JA, KUNST!

Maanden voor ons nationale ‘Fuck de koning’, riep in Engeland al een criticus: ‘Fuck me, this is a fucking good book.’ Dat betrof een heerlijke roman, Randall, het debuut van Jonathan Gibbs (1972). De Nederlandse vertaling door Lidwien Biekmann ligt nu in de winkels (en is uiteraard ook online te koop).

Het was een toevallige acquisitie eigenlijk. Mijn nu in New York woonachtige assistent Sabine Jansen (naadloos opgevolgd door Merijn Hollestelle) had zich tot een uitgeverij gewend voor de rechten van een andere roman, het debuut van Eimear McBride. Deze waren net verkocht, meldde het kleine maar heel fijne Galley Beggar Press. Maar of we niet eens dat andere debuut wilden bekijken, van Jonathan Gibbs.

Sabine las het ‘overnight’ en schoof ’s ochtends opgewonden aan bij de redactievergadering. Snel lazen wij het ook, en kort daarna mochten wij ons de Nederlandse uitgever van Gibbs’ debuut noemen.

Ik kan u lezing ervan ongeremd aanbevelen.
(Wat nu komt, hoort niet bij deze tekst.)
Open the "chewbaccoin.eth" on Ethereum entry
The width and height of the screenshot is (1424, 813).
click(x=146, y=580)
Allereerst is het op alle niveaus een uitstekende roman. Krachtige stijl, mooie beelden, scherpe observaties, uitstekende dialogen, en spannend in zowel de ontwikkeling van de personages als het verhaal als zodanig.
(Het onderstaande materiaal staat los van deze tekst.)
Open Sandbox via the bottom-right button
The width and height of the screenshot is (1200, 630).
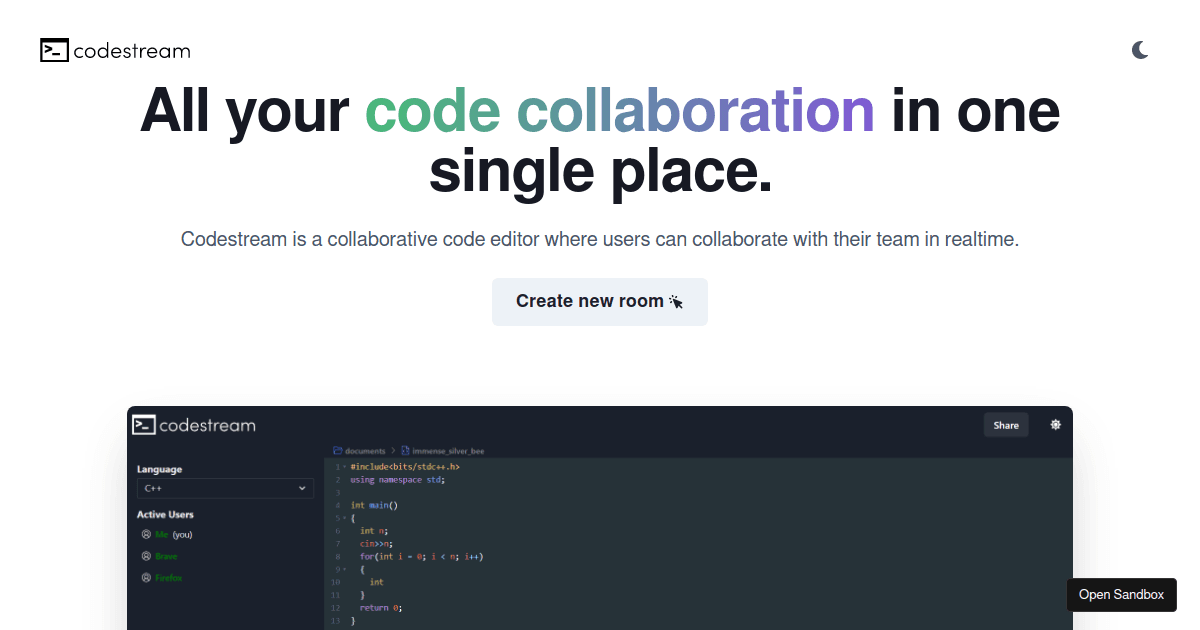pos(1121,595)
Dat is eigenlijk al genoeg voor uren leesplezier.

Maar daar komt bij dat het een vlijmscherpe satire is op de wereld van moderne kunst, die op soms bizarre wijze verstrengeld is geraakt met de wereld van het grote geld. In deze roman is de Britse art scene van de jaren negentig het decor – misschien wel de bakermat van die krankzinnige vermenging van kunst en geld. Damien Hirst sterft al aan het begin van dit boek (fictie, zeker!). In zijn voetsporen treedt een zo mogelijk nog provocerender, schaamtelozer kunstenaar: Randall. Zijn opkomst en ondergang wordt beschreven door zijn vriend Vincent, een voormalig bankier, die een grote verantwoordelijkheid toebedeeld krijgt. Ik verklap verder niks – alleen dan, dat die weerzinwekkende, opportunistische Randall ook zelf de kunstwereld verachtte en daaraan artistiek uiting gaf in een geheim, tweede atelier.
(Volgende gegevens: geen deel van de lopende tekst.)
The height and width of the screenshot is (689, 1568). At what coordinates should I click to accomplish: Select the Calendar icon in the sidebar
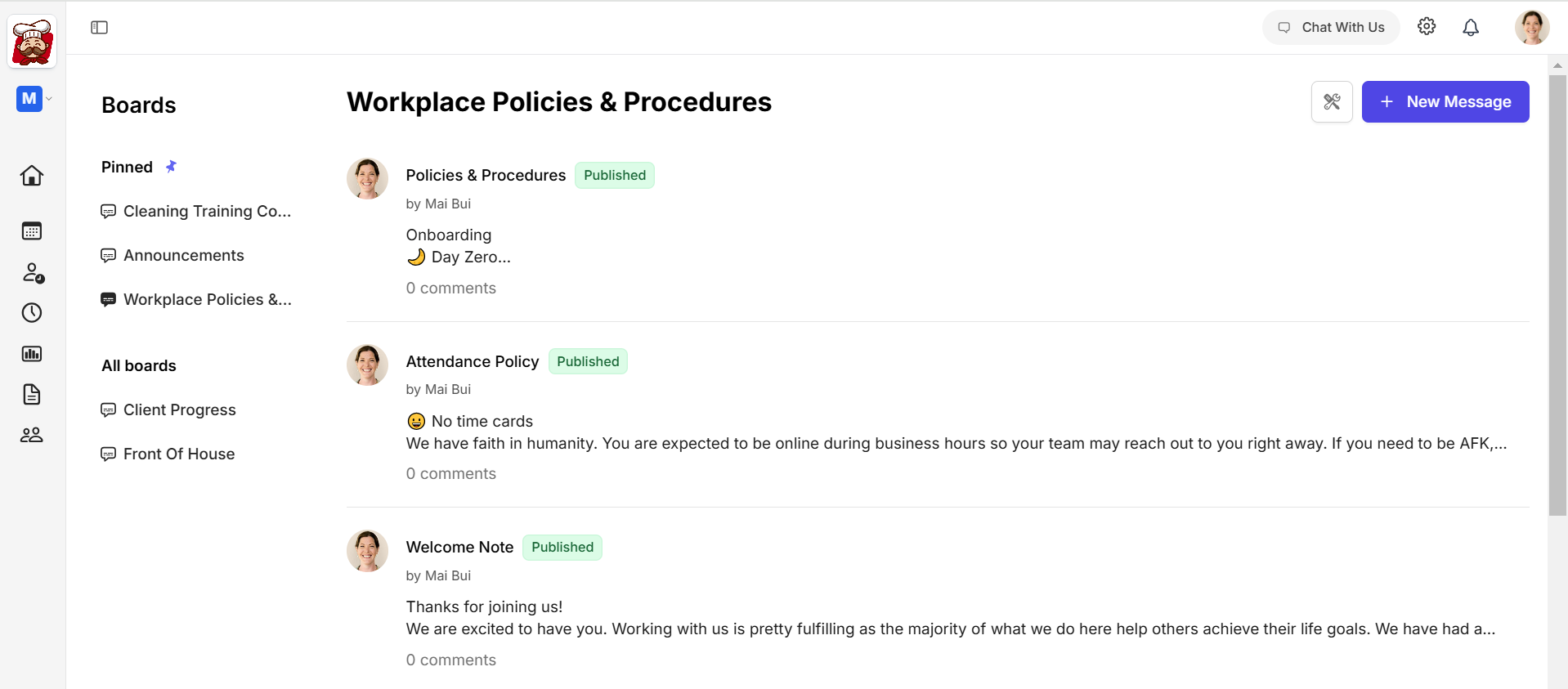pos(32,231)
De rest moet u zelf maar lezen.

We zijn trots op dit boek. Omdat het zo goed geschreven is, lékker en toch subtiel. Maar ook omdat het iets aan de kaak stelt dat nog dagelijks aan de orde is. Wat is, in al die wereldwijde musea en galeries, nou waarachtige kunst – en wanneer is kunst net zo dubieus geworden als al die ‘financiële producten’ die de bankwereld ons de laatste decennia toegeworpen heeft?

‘Gibbs heeft het soort roman geschreven waar je als recensent op hoopt,’ schreef The Guardian, ‘een roman waarvan je werkelijk kunt genieten, zonder dat je hoeft te zoeken naar iets lovenswaardigs.’

Ik wens u veel leesplezier en inzicht toe!